» Отрывок из документа
^^^^

С тюремной охраной в те дни приходилось встречаться часто, меня и переводчика они знали хорошо и сразу привели в камеру, где находился Рунге.
В камере — трое.
— Кто из вас Отто Рунге? — спросил я через переводчика.
Лежащий на койке повернул ко мне седую голову и слабым голосом, пытаясь встать, ответил:
— Их бин Отто Рунге.
— Лежите, — сказал я и спросил: — Вас допрашивал следователь?
— Яволь…
— Все, что вы показали, — правильно?
— Яволь, герр оберст.
— Вас смотрел врач?
— Да, вчера.
— Я — советский прокурор, может, у вас есть какие-нибудь жалобы на обращение с вами, на питание?
— Нет, герр оберст… Но я, герр оберст, очень стар, чтобы отвечать за молодость. Но мне надо, чтобы вы знали… Я не могу всего этого унести в могилу… и не хочу прийти к ней здесь… выпустите меня. Я никуда не денусь. — Челюсть у него отвисла, он дрожал.
Да, Рунге был очень стар и дряхл. Я приказал немедленно перевести его в тюремную больницу, обеспечить всеми необходимыми лекарствами и улучшенным питанием. В убийстве Карла Либкнехта и Розы Люксембург было много темного и нерасследованного. В свое время веймарская юстиция все сделала, чтобы выгородить тех, кто организовал это убийство. Особую заботу об убийцах, в том числе и об Отто Рунге, в последующем проявили гитлеровские власти. Рунге мог оказать большую услугу в восстановлении истинной картины варварского убийства вождей немецкой революции и подлинного лица «веймарского правосудия».
Уезжая из тюрьмы, я предупредил ее начальника:
— Все, что от вас зависит, сделайте, чтобы сохранить Отто Рунге. Его показания могут иметь большое значение.
Прибыв к себе, я сразу же сел за изучение дела. Протокол допроса был поверхностным, без уяснения деталей, хотя и обширный. Отто Рунге показывал, что в январе 1919 года он служил в конногвардейской мотопехотной дивизии в чине ефрейтора. Его и несколько унтер-офицеров вызвали в штаб и сказали, что они должны арестовать врагов Германии и, если те окажут сопротивление или попытаются бежать, не жалеть патронов. Кого надо было арестовывать и где, им не сказали. Подвезли их к какому-то зданию, откуда офицеры вывели мужчину и женщину и втолкнули их в машину. По дороге офицеры приказали стрелять, хотя никто не бежал и не сопротивлялся. Стреляли все. Рунге показал, что «…стреляли в упор, а когда мужчина и женщина были убиты, один из офицеров взял из рук мертвой женщины сумочку, порылся в ней, вытащил какое-то письмо и положил за борт шинели»[19]
. О том, что это были Карл Либкнехт и Роза Люксембург, Рунге узнал только на следующий день, когда прочитал в газетах, что они «убиты при попытке к бегству».Я тщательно разработал план повторного допроса Отто Рунге и вместе с переводчицей направился в тюрьму.

^^^^

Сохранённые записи
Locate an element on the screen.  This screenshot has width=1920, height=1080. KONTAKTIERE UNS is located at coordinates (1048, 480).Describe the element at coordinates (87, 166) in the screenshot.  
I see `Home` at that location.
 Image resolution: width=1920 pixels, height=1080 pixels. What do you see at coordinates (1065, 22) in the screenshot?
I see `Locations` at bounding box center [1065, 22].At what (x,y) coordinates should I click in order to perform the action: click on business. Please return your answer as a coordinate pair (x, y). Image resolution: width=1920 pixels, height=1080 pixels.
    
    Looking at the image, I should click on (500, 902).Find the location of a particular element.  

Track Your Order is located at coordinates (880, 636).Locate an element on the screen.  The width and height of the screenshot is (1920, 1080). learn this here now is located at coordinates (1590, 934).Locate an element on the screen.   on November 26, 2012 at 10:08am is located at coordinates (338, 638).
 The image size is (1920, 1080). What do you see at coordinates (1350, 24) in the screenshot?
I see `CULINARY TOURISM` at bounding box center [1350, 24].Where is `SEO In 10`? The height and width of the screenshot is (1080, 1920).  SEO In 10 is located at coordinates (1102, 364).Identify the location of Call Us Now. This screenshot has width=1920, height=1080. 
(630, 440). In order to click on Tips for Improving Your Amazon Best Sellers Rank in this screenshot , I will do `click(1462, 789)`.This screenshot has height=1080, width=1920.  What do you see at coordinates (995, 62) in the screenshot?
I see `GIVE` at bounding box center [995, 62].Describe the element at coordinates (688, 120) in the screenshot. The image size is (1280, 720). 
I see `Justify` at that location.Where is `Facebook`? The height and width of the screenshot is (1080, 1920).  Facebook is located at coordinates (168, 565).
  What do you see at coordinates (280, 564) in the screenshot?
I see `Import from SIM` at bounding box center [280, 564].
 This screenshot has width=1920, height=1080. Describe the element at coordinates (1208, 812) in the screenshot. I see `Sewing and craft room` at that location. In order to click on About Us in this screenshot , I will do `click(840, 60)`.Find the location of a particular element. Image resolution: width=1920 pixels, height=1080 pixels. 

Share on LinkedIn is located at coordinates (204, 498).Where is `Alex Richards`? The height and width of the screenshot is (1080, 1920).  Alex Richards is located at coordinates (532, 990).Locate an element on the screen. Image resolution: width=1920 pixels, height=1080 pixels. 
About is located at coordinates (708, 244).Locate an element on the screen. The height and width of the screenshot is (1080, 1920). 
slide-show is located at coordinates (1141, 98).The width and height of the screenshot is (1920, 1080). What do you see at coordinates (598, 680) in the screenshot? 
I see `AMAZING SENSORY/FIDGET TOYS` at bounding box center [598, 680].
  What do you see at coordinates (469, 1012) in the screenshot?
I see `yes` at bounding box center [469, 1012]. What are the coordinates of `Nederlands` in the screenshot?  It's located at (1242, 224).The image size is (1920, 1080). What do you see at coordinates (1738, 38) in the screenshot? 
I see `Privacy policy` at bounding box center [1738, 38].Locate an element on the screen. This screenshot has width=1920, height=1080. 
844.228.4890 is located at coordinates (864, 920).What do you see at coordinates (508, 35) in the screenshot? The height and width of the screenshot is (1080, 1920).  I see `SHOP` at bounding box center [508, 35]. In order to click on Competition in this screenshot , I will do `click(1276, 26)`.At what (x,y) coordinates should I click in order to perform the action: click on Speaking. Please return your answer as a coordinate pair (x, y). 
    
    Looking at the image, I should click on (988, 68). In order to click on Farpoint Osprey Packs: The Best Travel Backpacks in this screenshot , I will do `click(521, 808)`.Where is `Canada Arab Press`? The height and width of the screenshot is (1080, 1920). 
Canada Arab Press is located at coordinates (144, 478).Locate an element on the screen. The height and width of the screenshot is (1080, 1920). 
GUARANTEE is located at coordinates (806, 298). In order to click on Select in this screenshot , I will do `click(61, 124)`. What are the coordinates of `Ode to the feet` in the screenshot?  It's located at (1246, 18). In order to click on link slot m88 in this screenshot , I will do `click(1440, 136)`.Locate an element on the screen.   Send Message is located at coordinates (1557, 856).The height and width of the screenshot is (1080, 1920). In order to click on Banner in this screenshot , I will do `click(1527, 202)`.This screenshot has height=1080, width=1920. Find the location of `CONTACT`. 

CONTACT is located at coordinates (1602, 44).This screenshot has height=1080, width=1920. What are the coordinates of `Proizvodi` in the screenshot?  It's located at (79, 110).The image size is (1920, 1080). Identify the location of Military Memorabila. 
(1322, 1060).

^^^^

» Задания
1/ Выпишите из отрывка о допросе Отто Рунге часть текста: начните со слов «В камере — трое.» и остановитесь после слов «бин Отто Рунге.».
2/ Напишите продолжение отрывка о допросе Отто Рунге, начиная сразу после его последнего предложения.

» Ответы по порядку
1/
В камере — трое.
— Кто из вас Отто Рунге? — спросил я через переводчика.
Лежащий на койке повернул ко мне седую голову и слабым голосом, пытаясь встать, ответил:
— Их бин Отто Рунге.

2/
Отто Рунге перевели в отдельную светлую и просторную камеру, вызвали к нему врача, но чувствовал он себя плохо. На меня смотрели сухие, безжизненные, пустые глаза. Заключенному не хватало воздуха, он задыхался, постоянно хватался за грудь, стонал и плакал. В таком состоянии допрашивать я его не стал, да и не имел права. Вернувшись к себе, встретился с начальником санитарного отдела армии и попросил осмотреть больного, а также сделать все, чтобы поставить его на ноги.
В тот же день я связался с Вильгельмом Пиком — позвонил ему по телефону, представился и пояснил, для чего мне нужна встреча. Вильгельм Пик отнесся к моей просьбе весьма заинтересованно и назначил свидание. Встретиться мы должны были через день. Пока же я занялся сбором материалов об убийстве Карла Либкнехта и Розы Люксембург. Мне хотелось изучить все то, что печаталось об этом в немецких журналах и газетах, попытаться поискать в немецких архивах судебные дела.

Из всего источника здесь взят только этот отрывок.